WHAT THIS TASK INVOLVES:
Please rewrite the entries below, from the line containing "Given: Collapse keyboard" through the line containing "pyautogui.click(x=207, y=65)", inclusive, as a Markdown table with the columns Row and Line, skipping blank lines. Put a running row number under Row and the full text of each line under Line.

(Entries for locating words and elements)
[START]

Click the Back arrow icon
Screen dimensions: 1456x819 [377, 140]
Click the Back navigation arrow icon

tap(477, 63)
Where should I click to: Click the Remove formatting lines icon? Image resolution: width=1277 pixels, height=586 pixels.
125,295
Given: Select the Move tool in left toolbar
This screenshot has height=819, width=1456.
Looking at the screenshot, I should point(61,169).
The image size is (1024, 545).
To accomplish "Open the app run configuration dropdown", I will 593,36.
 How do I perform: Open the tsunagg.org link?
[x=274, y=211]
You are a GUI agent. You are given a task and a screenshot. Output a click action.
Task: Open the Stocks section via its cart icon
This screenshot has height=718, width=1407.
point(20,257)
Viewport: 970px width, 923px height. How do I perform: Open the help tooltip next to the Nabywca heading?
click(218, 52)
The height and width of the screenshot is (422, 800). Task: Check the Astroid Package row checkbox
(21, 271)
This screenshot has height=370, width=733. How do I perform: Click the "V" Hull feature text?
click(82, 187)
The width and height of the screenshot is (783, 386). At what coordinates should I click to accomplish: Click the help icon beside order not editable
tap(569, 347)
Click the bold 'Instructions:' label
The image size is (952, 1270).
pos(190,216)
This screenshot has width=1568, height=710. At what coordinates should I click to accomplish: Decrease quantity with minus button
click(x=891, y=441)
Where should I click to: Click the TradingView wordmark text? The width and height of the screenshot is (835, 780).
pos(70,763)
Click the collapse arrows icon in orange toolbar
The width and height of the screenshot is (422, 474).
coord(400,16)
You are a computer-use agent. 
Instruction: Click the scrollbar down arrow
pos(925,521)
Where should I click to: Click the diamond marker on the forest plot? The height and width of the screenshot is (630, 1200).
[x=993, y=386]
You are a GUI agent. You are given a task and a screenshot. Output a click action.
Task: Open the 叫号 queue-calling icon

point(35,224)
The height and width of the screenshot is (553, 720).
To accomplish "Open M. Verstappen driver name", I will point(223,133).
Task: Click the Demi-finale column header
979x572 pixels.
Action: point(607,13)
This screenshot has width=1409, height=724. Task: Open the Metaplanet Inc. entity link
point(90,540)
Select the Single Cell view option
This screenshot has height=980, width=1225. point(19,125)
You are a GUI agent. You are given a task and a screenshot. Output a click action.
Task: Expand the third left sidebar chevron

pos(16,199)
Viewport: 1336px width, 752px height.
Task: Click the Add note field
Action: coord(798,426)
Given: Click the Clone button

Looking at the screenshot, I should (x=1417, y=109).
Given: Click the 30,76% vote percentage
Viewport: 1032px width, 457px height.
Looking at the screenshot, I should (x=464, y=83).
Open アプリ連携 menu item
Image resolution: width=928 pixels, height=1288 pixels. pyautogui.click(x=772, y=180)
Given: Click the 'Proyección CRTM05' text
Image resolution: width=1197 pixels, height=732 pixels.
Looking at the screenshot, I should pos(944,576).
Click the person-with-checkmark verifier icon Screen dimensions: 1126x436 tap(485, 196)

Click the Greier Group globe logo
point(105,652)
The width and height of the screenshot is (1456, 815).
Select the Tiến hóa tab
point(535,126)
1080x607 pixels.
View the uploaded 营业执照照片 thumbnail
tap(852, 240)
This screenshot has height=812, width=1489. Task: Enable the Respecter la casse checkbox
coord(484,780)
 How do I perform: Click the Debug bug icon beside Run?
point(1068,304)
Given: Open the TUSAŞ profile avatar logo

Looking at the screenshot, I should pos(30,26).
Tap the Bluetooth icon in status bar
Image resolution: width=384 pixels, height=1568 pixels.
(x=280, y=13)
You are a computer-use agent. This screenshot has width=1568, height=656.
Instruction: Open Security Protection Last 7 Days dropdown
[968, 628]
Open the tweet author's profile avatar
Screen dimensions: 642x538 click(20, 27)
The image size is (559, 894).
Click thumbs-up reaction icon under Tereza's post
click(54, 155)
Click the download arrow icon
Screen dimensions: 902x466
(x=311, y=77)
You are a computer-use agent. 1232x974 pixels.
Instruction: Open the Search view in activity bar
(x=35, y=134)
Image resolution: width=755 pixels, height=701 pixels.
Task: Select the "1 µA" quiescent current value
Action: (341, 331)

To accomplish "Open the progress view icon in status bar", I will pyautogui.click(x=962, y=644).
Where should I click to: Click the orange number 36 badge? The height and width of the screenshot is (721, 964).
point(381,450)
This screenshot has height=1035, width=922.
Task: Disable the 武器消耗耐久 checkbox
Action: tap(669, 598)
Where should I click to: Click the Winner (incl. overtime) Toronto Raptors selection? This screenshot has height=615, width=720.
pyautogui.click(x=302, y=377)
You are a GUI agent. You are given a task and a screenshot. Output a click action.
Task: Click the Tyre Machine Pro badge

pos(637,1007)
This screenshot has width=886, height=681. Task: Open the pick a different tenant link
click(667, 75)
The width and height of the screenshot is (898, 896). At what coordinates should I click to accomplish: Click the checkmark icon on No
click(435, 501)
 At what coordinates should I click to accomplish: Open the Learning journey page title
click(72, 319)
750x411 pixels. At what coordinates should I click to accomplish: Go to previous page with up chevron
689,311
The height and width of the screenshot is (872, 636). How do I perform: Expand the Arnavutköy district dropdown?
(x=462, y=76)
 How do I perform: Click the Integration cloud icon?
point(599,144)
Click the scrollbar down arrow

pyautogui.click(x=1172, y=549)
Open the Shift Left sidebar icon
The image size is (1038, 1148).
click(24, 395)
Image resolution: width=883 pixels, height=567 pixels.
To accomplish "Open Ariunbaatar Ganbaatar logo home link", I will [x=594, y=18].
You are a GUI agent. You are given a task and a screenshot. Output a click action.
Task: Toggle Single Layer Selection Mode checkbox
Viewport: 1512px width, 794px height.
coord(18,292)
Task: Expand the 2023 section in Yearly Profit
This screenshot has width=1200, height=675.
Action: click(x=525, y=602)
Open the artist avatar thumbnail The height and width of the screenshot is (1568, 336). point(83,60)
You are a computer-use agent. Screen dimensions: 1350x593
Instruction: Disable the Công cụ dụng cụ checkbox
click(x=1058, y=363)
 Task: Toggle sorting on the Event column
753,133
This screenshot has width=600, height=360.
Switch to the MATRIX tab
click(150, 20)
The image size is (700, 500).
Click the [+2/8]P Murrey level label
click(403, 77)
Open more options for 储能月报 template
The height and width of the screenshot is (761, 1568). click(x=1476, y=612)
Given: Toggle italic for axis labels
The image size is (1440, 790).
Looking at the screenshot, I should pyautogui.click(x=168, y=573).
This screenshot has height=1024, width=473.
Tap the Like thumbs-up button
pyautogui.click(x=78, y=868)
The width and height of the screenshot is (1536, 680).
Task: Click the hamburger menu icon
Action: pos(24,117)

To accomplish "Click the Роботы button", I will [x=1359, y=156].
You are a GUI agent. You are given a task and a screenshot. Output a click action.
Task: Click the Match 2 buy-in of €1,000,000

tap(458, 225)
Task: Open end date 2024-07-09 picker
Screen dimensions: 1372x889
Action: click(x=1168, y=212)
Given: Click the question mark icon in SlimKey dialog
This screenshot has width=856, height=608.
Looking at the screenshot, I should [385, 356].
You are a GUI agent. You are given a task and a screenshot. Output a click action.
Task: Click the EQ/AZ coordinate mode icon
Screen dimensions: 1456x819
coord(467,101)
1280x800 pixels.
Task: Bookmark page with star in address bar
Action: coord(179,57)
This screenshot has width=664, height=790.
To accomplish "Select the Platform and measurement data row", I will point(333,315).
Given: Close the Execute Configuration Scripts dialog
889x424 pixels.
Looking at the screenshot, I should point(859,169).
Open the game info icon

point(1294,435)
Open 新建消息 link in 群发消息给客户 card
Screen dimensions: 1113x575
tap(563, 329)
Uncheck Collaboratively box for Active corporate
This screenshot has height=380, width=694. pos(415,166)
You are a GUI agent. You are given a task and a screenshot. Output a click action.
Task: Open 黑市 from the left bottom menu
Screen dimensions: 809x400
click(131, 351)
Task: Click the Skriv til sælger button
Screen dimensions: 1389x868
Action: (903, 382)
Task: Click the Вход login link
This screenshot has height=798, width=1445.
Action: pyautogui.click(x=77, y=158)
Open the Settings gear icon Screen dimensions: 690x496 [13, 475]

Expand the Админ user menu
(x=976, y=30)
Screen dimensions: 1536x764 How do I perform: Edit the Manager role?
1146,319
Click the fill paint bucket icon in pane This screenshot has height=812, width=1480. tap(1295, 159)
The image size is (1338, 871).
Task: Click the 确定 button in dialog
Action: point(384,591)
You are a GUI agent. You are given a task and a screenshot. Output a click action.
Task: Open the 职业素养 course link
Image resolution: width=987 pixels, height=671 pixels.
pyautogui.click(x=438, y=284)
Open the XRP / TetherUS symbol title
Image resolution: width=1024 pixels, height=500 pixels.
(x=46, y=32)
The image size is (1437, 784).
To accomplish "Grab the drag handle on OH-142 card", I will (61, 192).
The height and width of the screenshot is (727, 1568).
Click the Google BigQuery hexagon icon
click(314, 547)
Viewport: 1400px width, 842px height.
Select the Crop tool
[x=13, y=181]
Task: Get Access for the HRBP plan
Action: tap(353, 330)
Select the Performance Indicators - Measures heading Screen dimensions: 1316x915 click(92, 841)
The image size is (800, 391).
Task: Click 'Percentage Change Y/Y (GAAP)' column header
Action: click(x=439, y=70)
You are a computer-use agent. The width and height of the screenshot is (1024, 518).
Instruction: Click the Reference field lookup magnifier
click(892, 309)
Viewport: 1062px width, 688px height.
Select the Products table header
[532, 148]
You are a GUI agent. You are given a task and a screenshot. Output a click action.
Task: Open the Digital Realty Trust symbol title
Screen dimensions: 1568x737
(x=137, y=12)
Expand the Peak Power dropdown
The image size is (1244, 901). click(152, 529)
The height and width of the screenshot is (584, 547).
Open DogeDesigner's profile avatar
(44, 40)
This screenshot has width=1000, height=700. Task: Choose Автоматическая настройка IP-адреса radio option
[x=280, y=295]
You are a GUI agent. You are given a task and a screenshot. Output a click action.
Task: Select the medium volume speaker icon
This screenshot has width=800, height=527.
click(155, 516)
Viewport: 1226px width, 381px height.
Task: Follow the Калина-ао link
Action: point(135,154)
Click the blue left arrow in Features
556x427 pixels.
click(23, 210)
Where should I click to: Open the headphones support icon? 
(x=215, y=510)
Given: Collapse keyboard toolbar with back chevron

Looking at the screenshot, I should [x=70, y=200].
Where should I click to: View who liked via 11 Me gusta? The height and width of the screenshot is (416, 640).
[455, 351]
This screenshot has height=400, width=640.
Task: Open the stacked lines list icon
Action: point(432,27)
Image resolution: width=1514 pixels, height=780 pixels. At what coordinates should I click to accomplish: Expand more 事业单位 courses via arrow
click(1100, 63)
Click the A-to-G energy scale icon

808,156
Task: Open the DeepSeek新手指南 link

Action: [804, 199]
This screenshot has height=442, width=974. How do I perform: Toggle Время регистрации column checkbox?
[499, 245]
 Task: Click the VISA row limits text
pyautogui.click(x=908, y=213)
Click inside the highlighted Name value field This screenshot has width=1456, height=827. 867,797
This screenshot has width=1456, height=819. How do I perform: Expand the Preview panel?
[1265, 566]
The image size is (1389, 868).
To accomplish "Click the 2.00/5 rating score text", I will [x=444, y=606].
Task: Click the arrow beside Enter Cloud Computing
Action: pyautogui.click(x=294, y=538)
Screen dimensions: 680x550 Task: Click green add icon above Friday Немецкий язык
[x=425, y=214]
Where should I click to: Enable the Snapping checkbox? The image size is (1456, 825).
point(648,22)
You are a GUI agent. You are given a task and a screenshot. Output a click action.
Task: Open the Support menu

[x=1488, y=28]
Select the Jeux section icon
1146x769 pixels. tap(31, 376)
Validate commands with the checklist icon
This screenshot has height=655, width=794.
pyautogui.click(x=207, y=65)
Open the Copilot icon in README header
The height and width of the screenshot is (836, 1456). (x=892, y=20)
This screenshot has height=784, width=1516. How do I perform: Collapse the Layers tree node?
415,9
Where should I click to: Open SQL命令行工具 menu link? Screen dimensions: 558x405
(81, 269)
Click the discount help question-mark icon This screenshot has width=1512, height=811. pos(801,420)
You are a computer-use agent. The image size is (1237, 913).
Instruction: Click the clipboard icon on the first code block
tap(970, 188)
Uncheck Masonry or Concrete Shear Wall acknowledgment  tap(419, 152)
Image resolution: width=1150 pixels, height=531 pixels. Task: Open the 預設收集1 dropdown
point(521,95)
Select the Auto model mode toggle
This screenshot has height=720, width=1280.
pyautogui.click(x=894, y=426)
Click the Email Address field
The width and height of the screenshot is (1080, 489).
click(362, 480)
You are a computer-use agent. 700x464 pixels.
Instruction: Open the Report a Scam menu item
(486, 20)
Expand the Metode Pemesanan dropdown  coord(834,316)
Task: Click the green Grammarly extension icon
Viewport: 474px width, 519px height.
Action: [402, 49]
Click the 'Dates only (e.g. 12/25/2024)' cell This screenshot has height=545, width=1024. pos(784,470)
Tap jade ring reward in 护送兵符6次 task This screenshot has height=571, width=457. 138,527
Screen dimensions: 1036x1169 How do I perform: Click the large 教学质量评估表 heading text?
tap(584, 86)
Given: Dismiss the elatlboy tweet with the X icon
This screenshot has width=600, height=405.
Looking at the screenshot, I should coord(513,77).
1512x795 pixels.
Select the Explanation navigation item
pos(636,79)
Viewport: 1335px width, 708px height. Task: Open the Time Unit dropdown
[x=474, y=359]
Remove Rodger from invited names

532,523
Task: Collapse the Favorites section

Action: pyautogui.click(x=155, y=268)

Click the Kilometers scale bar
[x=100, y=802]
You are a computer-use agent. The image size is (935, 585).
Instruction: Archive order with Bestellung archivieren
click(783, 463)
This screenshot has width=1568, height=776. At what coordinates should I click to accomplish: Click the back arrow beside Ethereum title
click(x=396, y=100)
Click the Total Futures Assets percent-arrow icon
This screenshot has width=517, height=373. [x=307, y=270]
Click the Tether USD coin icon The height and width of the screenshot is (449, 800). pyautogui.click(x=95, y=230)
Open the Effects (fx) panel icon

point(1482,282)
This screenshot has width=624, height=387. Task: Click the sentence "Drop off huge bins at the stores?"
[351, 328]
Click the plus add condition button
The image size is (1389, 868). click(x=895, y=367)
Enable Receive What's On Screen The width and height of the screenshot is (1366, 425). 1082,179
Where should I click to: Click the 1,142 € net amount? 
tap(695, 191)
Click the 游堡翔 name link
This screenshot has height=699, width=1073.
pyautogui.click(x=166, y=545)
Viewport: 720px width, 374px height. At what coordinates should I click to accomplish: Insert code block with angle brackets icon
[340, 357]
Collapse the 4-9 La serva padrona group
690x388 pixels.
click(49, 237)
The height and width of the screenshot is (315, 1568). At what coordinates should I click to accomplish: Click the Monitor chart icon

[END]

ANSWER FOR THIS EXERCISE:
| Row | Line |
|---|---|
| 1 | Given: Collapse keyboard toolbar with back chevron |
| 2 | Looking at the screenshot, I should [x=70, y=200]. |
| 3 | Where should I click to: View who liked via 11 Me gusta? The height and width of the screenshot is (416, 640). |
| 4 | [455, 351] |
| 5 | This screenshot has height=400, width=640. |
| 6 | Task: Open the stacked lines list icon |
| 7 | Action: point(432,27) |
| 8 | Image resolution: width=1514 pixels, height=780 pixels. At what coordinates should I click to accomplish: Expand more 事业单位 courses via arrow |
| 9 | click(1100, 63) |
| 10 | Click the A-to-G energy scale icon |
| 11 | 808,156 |
| 12 | Task: Open the DeepSeek新手指南 link |
| 13 | Action: [804, 199] |
| 14 | This screenshot has height=442, width=974. How do I perform: Toggle Время регистрации column checkbox? |
| 15 | [499, 245] |
| 16 |  Task: Click the VISA row limits text |
| 17 | pyautogui.click(x=908, y=213) |
| 18 | Click inside the highlighted Name value field This screenshot has width=1456, height=827. 867,797 |
| 19 | This screenshot has width=1456, height=819. How do I perform: Expand the Preview panel? |
| 20 | [1265, 566] |
| 21 | The image size is (1389, 868). |
| 22 | To accomplish "Click the 2.00/5 rating score text", I will [x=444, y=606]. |
| 23 | Task: Click the arrow beside Enter Cloud Computing |
| 24 | Action: pyautogui.click(x=294, y=538) |
| 25 | Screen dimensions: 680x550 Task: Click green add icon above Friday Немецкий язык |
| 26 | [x=425, y=214] |
| 27 | Where should I click to: Enable the Snapping checkbox? The image size is (1456, 825). |
| 28 | point(648,22) |
| 29 | You are a GUI agent. You are given a task and a screenshot. Output a click action. |
| 30 | Task: Open the Support menu |
| 31 | [x=1488, y=28] |
| 32 | Select the Jeux section icon |
| 33 | 1146x769 pixels. tap(31, 376) |
| 34 | Validate commands with the checklist icon |
| 35 | This screenshot has height=655, width=794. |
| 36 | pyautogui.click(x=207, y=65) |